Да. Чарльз-Уоллесово «полчище драконов» оказалось одним-единственным существом. Хотя Мег ничуть не удивилась, что Чарльз Уоллес принял это свирепое, дикое создание за стаю драконов. У нее было такое чувство, как будто она не в состоянии охватить его взглядом целиком. Да и как можно встретиться взглядом с таким количеством глаз сразу? Веселые глаза, мудрые глаза, свирепые глаза, кошачьи глаза и драконьи, моргающие, мигающие, взирающие на нее, на Чарльза Уоллеса, на Кальвина и на высокого незнакомца одновременно. И крылья, непрестанно пребывающие в движении, скрывающие одни глаза и открывающие другие. Когда существо расправляло крылья, они оказывались минимум футов десяти в размахе, а когда все крылья были сложены, оно превращалось в какой-то туманный оперенный шар. Из-под крыльев выбивались язычки пламени и клубы дыма – этак оно, глядишь, и траву подпалить может! Мег не удивлялась, что Чарльз Уоллес не стал подходить к нему близко.

– Он вас не обидит! – снова заверил высокий незнакомец.

Незнакомец был черен – черный как ночь и высоченный, как дерево, и во всем его поведении, в его негромком голосе было нечто, что развеивало все страхи.

Чарльз Уоллес подошел поближе:

– Кто вы?

– Я Учитель.

Чарльз Уоллес мечтательно вздохнул:

– Вот бы вы были моим учителем!

– Я и есть твой учитель, – ответил голос, подобный пению виолончели. В голосе слышалась улыбка.

Чарльз Уоллес подступил еще ближе:

– А мои драконы?

Высокий незнакомец – Учитель – протянул руку в сторону свирепой твари. Та как будто подобралась, приподнялась и отвесила детям низкий учтивый поклон.

Учитель сказал:

– Его зовут Прогиноскес.

– Его? – переспросил Чарльз Уоллес.

– Да.

– Так это не драконы?

– Это херувим.

– Чего-о?!

– Херувим.

Пламя негодующе взметнулось к небесам – мол, как вы посмели усомниться! Огромные крылья развернулись все разом, и множество очей уставилось на детей. Свирепая тварь заговорила. Она говорила не вслух, ее слова звучали прямо в голове:

– А вы, я так понимаю, думали, будто я должен быть златокудрым младенчиком без тела и с парой куцых крылышек?

Чарльз Уоллес уставился на огромное создание:

– Если бы ты так выглядел, возможно, было бы проще.

Мег плотнее закуталась в свое пончо, на случай если херувим вдруг вздумает дыхнуть огнем в ее сторону.

– Меня вот постоянно изумляет, – подумал им херувим, – почему у ваших земных живописцев херувимы так часто смахивают на поросят.

Кальвин издал странный звук.
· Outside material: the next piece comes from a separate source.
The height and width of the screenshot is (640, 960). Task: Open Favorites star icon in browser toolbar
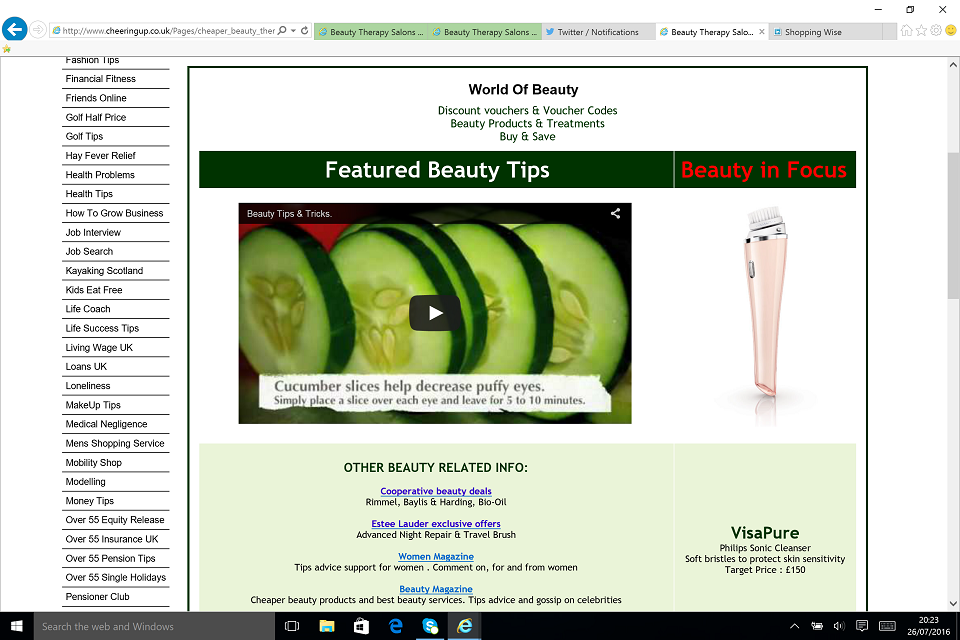[921, 31]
Будь он менее ошарашен, можно было бы сказать, что он смеется.

– Но ведь «херувим» – это же множественное число! – сказал он.

– А я практически и есть множество, – отвечало огнедышащее создание. – Вон, малыш подумал, будто я – целое полчище драконов, верно? Уж конечно, я не какой-нибудь один херув. Я – херувим, меня много, но я един.
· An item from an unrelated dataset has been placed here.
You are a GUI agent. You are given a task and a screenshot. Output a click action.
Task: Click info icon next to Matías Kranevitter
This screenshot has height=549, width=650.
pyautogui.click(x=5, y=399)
– А что вы тут делаете? – спросил Чарльз Уоллес, явно решив, что к херувиму все-таки стоит обращаться на «вы» – раз уж его много.

– Я послан.

– Посланы?

– Меня послали в твой класс. Не знаю, что я совершил такого, чтобы быть причисленным к классу столь незрелых землян. Мои труды и без того нелегки. Мне совершенно не улыбается возвращаться в школу, в мои-то лета!

– А сколько вам лет? – Мег развернула свое пончо, готовая, если что, укрыться им, как щитом.

– Для херувимов возраст несуществен. Годы имеют значение лишь для созданий, привязанных ко времени. Но я еще дитя по меркам херувимов – и это все, что вам надлежит знать. Спрашивать о возрасте весьма неучтиво!